The development of advanced imaging, including digital x-rays, ultrasounds, MRIs, CT and PET scans, as well as new types of microscopy, has revolutionized biomedical and scientific imaging over the last half century, giving researchers and doctors powerful tools to explore the world and the human body.
But advanced imaging technology faces big challenges: Medical scans can be long, uncomfortable and prohibitively expensive for patients; scientific imaging applications are often too slow to fully capture chemical and biological processes; some types of imaging produce radiation that can interfere with their subjects; and many types of imaging are simply reaching the limits of how much data they can collect.
That’s why Ulugbek Kamilov, who starts at the University of Wisconsin-Madison as the Leon and Elizabeth Janssen Associate Professor in electrical and computer engineering in November 2025, uses computational imaging techniques and integrates physical models with machine learning to improve biomedical and scientific imaging applications.
Medical imaging is one area where Kamilov feels his work could have a big impact. For instance, he says patients undergoing chemotherapy or with other physical issues can have difficulty spending 20 or 30 minutes in a cramped MRI machine. That means the images produced are not as detailed as they could be. “Your treatment often depends on the quality of your scan,” says Kamilov. If his research could speed up the imaging process, it could make a real difference. “This is an area where my work can have a clear, positive impact on society. We can make some progress if we apply the technology in the right way.”
Kamilov earned his bachelor’s and PhD degrees from EPFL in Switzerland, focusing on signal processing optimization and machine learning for analyzing biomedical imaging data. There, he developed statistical models to improve the quality of accelerated MRI and CT scans.
He then spent three years at Mitsubishi Electric Research Labs working on imaging systems for autonomous vehicles before joining the faculty of Washington University in St. Louis, Missouri.
Over the last nine years, he has focused on machine learning and AI for biomedical and scientific imaging. Over time, engineers have developed different models of how imaging systems, like MRI, collect and interpret data based on the physics of the machines. “We know the physical models of how these machines work,” says Kamilov. “I integrate these models with machine learning models in a way that allows me to collect less data but to be more accurate and consistent.”
This allows the machines to do more with less, speeding up the imaging process. Kamilov often tailors his work to specific applications; for instance, he has worked with chemical engineers to maximize the speed of an MRI scan to capture chemical processes in real time. He has also developed MRI algorithms that accurately capture the motion of the heart and a CT scan that can image plants without giving them a lethal dose of radiation. Siemens has licensed some of his technology to accelerate MRI scans; he also worked for a year at Google applying his ideas to image restoration applications.

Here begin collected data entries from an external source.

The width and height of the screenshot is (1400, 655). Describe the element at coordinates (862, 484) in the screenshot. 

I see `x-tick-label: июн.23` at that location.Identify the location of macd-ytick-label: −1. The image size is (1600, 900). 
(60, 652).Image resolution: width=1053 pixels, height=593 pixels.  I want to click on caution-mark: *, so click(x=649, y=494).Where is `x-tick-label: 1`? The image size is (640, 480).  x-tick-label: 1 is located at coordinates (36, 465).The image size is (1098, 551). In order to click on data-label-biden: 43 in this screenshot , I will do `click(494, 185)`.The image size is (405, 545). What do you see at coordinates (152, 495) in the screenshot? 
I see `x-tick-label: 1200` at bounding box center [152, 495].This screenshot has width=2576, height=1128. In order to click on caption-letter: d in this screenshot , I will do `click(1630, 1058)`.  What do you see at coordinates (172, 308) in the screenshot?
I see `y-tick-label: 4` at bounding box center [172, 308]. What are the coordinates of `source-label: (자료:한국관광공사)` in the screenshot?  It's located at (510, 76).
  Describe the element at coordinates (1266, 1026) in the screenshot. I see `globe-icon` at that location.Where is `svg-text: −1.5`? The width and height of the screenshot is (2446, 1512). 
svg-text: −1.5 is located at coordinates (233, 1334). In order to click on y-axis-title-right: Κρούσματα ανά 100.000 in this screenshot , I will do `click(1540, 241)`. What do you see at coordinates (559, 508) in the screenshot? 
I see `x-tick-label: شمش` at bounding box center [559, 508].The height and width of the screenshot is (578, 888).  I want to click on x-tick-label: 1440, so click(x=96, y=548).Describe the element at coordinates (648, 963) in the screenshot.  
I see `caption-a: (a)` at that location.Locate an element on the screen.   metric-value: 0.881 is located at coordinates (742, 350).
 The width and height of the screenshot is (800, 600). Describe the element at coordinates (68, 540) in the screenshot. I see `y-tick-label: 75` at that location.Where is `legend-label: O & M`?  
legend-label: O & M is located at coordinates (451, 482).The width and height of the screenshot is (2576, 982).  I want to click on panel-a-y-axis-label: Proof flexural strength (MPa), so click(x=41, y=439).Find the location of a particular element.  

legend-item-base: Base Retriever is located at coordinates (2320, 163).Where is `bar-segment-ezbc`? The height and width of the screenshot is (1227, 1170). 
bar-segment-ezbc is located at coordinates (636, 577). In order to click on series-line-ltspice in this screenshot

His research has earned Kamilov many awards, including an NSF CAREER Award and the 2024 IEEE Signal Processing Society Pierre-Simon Laplace Early Career Technical Achievement Award, which cited him for major contributions to theory and practice in computational imaging.
Kamilov says UW-Madison is an ideal place to continue his work due to the strong machine learning optimization and AI research communities. He’s also excited to collaborate with colleagues in radiology and the medical school as well as researchers in microscopy, bioimaging and scientific imaging. “It’s a very diverse scientific community that is hungry for advanced imaging technology,” he says. “And I’m excited to contribute and collaborate with them.”